One member of that committee is Oregon Sen. Lew Frederick. He remarked that he “still carries some scars” from the previous failed efforts to replace the bridge.
Clark County Today reached out to Sen. Frederick earlier this month for a conversation about transportation problems, the Bi-State Bridge Committee and what he would like to see happen moving forward. He voted against the CRC in the past. “He strongly questions the ‘priorities’ of the CRC plan as it continues to plow forward” it was reported at the time.
CCT asked: “At this most recent meeting, October 1, committee members were reminded that it was the Purpose and Need statement that defines the project going forward; and against which all options are measured for success or failure to solve the problem.

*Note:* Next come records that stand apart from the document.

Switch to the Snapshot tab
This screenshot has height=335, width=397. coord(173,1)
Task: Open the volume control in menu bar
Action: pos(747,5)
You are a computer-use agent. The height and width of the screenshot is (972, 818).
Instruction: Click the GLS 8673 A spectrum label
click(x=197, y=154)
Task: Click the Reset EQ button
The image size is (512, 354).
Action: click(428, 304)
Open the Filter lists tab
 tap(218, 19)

“What is your position about possibly changing the Purpose and Need statement? If you would like to see a change, what would that change or changes be? Next, are there any parts of the current Purpose and Need statement that must remain for you to support going forward? Finally, is there a point at which the committee will propose possible changes?”

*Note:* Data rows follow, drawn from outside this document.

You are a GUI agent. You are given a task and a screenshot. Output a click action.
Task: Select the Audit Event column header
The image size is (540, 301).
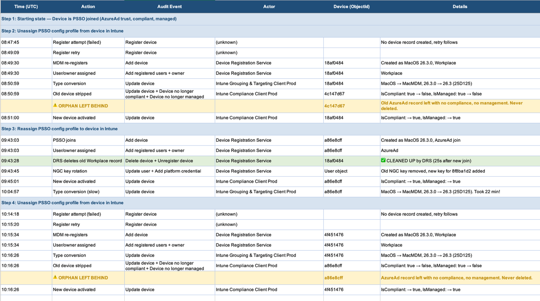[x=169, y=6]
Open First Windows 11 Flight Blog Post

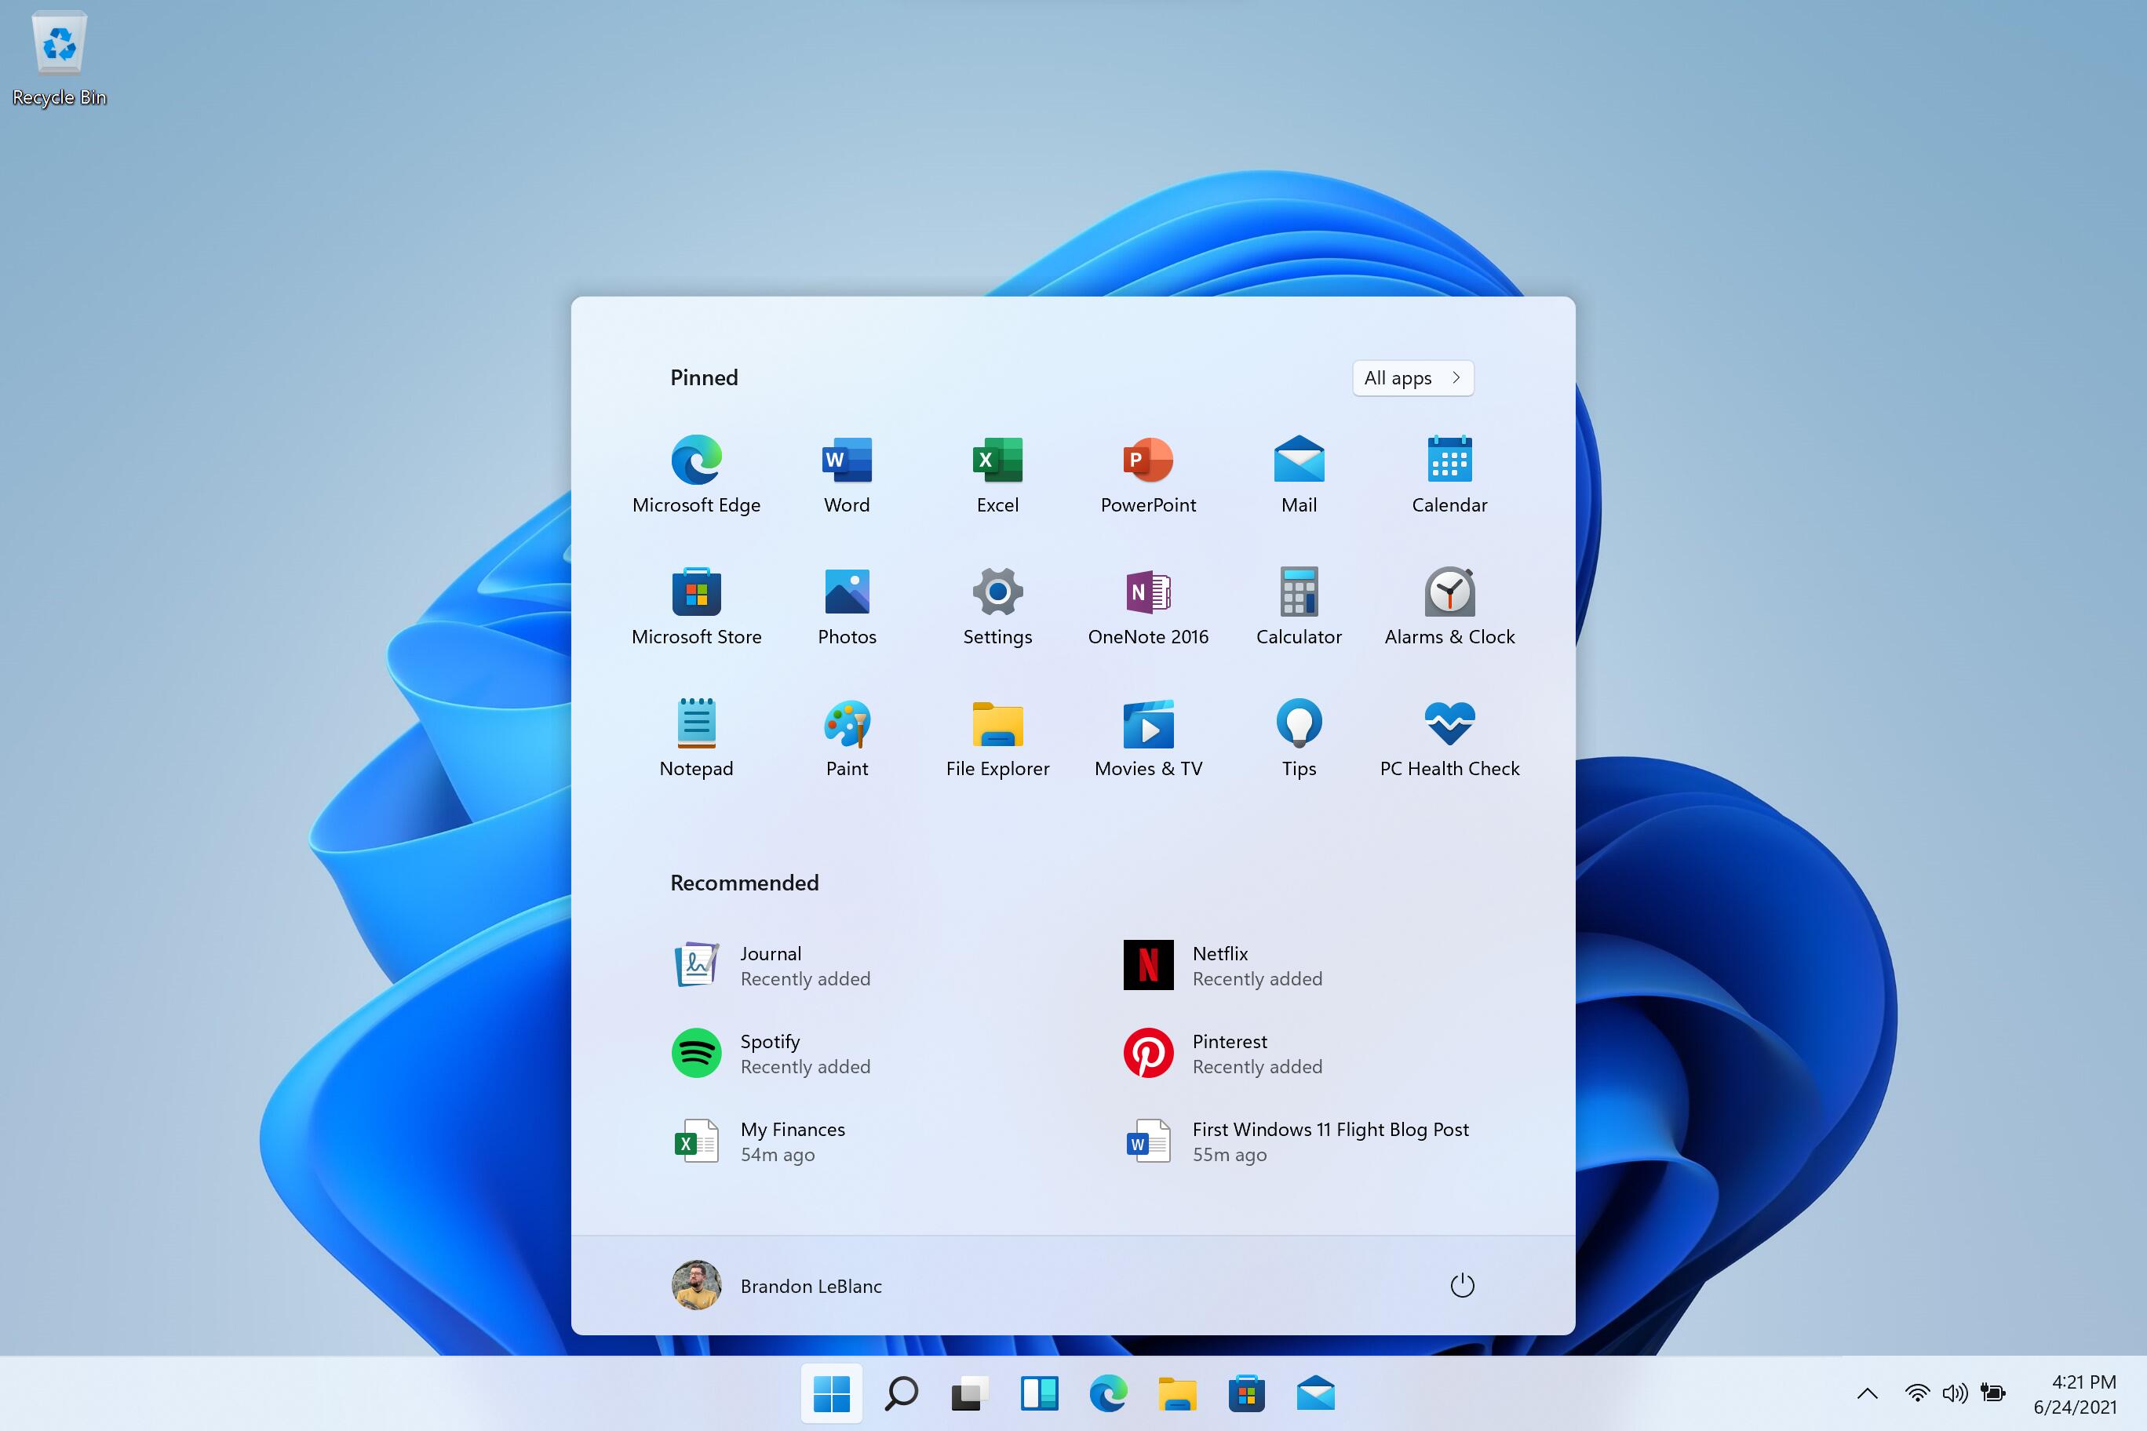1331,1143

Sen. Frederick.chose to respond to the final question first. “I think that there’s going to be a point where we’re going to have to be proposing that.
“I considered the proposal incredibly narrow in scope,” he said. “That we only need to deal with was how many cars are coming across the bridge, that’s not what I consider to be an important or an appropriate problem. The thing that we should be dealing with should be looking at significantly more.”
“The need statement needs to be dealt with,” he said.
“But I think that the scope of the project has been too narrowly focused; it has not been multi-modal,’’ Frederick said. “My view is it has been multi-modal only in saying that we should have a light rail line of some form, or a bike lane. That’s not multi-modal in my mind.”
“We have not really addressed the potential in terms of high speed rail, and I’m going to continue to focus before that approach because I think it has a great deal more possibility than the other things that we’ve seen come forward so far,’’ he said. “We (have to be) able to deal with the bottleneck at the bridge as well as the bottleneck quite frankly, in my district before the bridge. We need to be looking at that as well. So those were the two issues that I continue to talk about. I will continue to bring up and until those are really answered to my satisfaction.
“It is not that important for me to have some kind of edifice created that everyone’s supposed to be happy about,’’ Frederick said. “I want to see something that’s going to be effective, and will not damage the rest of the community.’’ Frederick was referring to his north Portland neighborhoods.
More questions and answers
CCT: “Many citizens here in Southwest Washington will be heartened to hear you also mention the other bottleneck (Rose Quarter), south of the bridge area. Because until you fix both of those, there’s still significant traffic backups and congestion.”
Frederick: “That’s exactly right. The people in my district, especially those that are south of Delta Park, already have a high asthma rate as it is. We don’t need anything more. So that’s one of the concerns that I have. Absolutely.”
CCT: “You mentioned the high speed rail. If I’m remembering correctly, the current…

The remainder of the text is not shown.